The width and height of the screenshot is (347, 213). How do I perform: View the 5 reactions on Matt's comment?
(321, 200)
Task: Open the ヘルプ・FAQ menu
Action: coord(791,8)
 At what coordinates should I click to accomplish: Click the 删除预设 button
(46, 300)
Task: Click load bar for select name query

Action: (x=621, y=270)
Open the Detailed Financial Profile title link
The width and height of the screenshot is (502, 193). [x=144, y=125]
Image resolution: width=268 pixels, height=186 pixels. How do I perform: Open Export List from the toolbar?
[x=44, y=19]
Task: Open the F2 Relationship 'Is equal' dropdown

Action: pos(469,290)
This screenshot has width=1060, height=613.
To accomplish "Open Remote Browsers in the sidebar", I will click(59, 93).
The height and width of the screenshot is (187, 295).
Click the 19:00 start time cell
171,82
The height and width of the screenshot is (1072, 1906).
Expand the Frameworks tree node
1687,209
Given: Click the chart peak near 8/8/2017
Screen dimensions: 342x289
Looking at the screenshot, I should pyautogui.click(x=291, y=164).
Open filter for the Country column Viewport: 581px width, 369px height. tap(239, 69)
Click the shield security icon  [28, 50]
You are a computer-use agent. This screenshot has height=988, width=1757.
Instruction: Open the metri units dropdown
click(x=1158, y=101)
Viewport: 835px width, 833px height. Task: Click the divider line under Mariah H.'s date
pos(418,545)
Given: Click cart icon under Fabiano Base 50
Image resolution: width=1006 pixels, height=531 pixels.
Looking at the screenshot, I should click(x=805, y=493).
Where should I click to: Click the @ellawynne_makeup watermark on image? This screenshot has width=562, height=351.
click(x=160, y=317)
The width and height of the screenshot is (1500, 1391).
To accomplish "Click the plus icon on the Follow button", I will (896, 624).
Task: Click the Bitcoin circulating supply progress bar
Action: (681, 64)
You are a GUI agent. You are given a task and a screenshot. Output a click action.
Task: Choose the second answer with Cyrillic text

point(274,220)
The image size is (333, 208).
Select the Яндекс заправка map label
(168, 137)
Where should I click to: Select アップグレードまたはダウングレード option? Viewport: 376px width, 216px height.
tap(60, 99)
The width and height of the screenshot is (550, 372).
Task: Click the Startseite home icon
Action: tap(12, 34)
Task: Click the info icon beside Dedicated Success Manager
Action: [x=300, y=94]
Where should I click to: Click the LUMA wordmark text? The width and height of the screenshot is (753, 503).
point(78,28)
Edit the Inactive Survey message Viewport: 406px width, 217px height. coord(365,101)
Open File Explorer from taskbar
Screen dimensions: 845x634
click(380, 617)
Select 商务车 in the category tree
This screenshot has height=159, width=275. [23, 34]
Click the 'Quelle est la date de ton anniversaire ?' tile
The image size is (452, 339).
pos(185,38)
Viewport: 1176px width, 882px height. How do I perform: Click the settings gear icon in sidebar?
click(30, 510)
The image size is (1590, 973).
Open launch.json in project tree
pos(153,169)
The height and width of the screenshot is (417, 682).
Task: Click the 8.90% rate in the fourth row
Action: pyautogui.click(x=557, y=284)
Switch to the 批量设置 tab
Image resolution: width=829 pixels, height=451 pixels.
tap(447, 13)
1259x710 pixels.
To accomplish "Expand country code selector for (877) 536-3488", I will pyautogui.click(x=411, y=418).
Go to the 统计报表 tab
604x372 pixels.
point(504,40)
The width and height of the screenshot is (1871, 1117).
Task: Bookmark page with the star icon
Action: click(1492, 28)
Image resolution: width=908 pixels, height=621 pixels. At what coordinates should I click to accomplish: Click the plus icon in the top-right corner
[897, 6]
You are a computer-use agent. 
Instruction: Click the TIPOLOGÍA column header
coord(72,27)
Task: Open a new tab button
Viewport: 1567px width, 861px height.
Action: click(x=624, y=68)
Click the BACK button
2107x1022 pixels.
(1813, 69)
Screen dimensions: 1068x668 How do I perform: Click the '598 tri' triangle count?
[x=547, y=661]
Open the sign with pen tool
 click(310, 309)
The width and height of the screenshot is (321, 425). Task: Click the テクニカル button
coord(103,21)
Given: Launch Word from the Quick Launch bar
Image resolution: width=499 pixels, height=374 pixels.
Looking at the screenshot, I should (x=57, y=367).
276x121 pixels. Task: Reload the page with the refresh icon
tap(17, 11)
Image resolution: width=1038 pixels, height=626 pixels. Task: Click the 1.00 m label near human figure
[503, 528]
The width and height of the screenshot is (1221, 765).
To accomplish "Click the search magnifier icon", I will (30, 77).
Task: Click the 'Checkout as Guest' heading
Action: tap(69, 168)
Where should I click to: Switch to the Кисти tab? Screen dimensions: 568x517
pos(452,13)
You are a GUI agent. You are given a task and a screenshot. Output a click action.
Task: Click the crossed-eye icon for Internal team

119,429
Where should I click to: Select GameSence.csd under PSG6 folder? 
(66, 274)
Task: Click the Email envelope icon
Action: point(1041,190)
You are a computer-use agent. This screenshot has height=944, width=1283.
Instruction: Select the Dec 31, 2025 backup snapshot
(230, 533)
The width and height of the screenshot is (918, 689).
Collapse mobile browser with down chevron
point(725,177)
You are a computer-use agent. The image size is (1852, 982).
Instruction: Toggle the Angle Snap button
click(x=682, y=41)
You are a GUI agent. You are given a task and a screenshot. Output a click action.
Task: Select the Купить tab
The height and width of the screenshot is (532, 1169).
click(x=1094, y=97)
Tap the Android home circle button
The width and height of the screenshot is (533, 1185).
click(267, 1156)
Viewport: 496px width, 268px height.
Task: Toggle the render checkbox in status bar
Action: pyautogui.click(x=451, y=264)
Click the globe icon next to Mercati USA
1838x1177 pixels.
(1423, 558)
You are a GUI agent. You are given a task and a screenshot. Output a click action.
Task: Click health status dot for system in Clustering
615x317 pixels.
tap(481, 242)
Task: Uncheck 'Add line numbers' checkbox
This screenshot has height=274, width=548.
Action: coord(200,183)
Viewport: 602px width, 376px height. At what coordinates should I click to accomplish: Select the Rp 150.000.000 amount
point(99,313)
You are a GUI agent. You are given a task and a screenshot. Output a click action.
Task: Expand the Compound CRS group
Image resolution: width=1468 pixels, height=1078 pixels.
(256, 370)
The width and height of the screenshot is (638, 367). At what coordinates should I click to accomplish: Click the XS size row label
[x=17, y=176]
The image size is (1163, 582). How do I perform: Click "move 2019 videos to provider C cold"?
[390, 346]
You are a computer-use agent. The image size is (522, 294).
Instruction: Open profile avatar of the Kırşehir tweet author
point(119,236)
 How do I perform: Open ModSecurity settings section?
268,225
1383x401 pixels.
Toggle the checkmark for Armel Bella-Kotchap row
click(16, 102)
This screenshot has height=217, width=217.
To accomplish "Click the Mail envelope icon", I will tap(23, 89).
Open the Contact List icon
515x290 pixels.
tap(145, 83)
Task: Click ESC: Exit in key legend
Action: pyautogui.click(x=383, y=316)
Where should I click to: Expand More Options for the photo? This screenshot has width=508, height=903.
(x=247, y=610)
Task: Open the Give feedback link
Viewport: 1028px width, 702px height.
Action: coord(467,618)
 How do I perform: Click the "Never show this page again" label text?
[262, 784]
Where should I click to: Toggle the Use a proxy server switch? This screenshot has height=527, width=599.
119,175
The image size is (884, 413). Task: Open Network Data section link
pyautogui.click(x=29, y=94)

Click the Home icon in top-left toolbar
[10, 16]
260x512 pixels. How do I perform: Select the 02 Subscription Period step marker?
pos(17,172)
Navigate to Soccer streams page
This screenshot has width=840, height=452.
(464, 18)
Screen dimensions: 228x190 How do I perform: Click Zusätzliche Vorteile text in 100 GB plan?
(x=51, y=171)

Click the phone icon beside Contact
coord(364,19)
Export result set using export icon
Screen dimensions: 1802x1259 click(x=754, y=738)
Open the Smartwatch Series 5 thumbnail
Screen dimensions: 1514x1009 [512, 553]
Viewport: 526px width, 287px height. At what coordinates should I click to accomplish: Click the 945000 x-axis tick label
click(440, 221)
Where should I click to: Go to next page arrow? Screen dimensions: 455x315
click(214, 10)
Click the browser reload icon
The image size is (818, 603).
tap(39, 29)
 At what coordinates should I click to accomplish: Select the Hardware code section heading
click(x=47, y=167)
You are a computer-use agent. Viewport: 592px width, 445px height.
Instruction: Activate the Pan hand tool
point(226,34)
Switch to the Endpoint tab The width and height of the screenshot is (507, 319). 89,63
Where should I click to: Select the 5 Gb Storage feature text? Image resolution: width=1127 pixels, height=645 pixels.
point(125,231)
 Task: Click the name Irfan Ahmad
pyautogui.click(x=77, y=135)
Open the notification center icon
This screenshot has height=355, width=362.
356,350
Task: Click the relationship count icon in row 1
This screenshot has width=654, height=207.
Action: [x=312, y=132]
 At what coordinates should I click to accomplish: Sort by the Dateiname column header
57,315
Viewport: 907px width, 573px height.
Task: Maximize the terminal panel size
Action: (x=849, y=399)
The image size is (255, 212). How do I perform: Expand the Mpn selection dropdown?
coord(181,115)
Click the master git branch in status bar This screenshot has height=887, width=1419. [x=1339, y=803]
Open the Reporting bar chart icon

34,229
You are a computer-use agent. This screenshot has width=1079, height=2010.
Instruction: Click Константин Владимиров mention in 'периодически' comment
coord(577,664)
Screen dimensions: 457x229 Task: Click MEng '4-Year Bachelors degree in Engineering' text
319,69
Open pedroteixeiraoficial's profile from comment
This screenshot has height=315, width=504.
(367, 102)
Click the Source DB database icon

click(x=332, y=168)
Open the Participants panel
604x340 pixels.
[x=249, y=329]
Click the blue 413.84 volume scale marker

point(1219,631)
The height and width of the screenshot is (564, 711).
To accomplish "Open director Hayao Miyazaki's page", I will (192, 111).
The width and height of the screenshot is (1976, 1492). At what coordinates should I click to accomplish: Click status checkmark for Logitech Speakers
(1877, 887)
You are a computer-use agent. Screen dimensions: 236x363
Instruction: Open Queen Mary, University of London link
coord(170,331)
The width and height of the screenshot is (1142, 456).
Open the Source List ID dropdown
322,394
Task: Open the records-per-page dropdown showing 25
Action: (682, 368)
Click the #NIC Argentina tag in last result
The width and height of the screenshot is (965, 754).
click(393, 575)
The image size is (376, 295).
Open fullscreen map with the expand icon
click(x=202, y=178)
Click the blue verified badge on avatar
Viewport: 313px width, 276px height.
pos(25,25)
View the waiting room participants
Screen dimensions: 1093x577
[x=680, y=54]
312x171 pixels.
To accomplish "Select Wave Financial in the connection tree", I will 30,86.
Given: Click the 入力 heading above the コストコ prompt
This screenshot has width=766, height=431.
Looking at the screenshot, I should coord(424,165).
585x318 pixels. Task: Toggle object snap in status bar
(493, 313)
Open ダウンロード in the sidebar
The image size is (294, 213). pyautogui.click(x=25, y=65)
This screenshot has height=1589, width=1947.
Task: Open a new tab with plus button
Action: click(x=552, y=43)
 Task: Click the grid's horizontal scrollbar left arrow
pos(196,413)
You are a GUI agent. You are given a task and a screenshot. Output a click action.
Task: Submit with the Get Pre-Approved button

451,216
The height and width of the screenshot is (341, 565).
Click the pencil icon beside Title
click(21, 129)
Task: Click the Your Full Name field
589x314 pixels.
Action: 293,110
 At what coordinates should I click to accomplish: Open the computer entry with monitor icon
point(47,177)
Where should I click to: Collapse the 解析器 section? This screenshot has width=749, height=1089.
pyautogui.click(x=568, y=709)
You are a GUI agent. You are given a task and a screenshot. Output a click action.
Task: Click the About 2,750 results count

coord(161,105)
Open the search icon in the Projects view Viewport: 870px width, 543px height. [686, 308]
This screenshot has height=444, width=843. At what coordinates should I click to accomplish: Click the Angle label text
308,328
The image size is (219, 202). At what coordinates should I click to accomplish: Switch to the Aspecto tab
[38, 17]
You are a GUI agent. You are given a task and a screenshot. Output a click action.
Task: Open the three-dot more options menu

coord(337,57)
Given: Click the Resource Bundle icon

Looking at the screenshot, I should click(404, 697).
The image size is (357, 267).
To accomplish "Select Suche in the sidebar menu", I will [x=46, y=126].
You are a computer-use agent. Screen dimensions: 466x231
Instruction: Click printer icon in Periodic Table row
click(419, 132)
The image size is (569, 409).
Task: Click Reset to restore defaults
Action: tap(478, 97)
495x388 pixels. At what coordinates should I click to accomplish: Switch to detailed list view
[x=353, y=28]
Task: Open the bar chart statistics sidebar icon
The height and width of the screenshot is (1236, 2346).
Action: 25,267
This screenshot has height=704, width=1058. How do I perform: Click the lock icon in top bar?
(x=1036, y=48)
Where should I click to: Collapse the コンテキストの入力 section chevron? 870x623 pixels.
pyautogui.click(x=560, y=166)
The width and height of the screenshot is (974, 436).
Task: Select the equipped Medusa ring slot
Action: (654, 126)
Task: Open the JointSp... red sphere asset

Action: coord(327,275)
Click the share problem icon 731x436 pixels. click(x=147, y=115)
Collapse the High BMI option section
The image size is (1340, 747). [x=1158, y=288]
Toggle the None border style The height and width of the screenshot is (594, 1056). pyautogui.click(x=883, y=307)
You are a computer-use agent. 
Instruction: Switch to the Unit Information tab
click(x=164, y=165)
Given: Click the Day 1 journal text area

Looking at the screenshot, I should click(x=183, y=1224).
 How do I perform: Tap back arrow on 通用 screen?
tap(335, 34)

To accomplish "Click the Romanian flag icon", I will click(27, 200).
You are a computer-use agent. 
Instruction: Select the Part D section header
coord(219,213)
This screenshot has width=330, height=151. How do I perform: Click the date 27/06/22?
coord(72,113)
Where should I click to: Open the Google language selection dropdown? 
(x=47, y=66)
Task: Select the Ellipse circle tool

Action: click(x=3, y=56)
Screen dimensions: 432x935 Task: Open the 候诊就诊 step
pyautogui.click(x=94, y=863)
────
- _What is expected_: Copy out the rows word for word, beginning at the line that contains "The image size is (1590, 973)." and ending after the line that contains "will pyautogui.click(x=411, y=418).".

- _Answer to the exercise_:
The image size is (1590, 973).
Open launch.json in project tree
pos(153,169)
The height and width of the screenshot is (417, 682).
Task: Click the 8.90% rate in the fourth row
Action: pyautogui.click(x=557, y=284)
Switch to the 批量设置 tab
Image resolution: width=829 pixels, height=451 pixels.
tap(447, 13)
1259x710 pixels.
To accomplish "Expand country code selector for (877) 536-3488", I will pyautogui.click(x=411, y=418).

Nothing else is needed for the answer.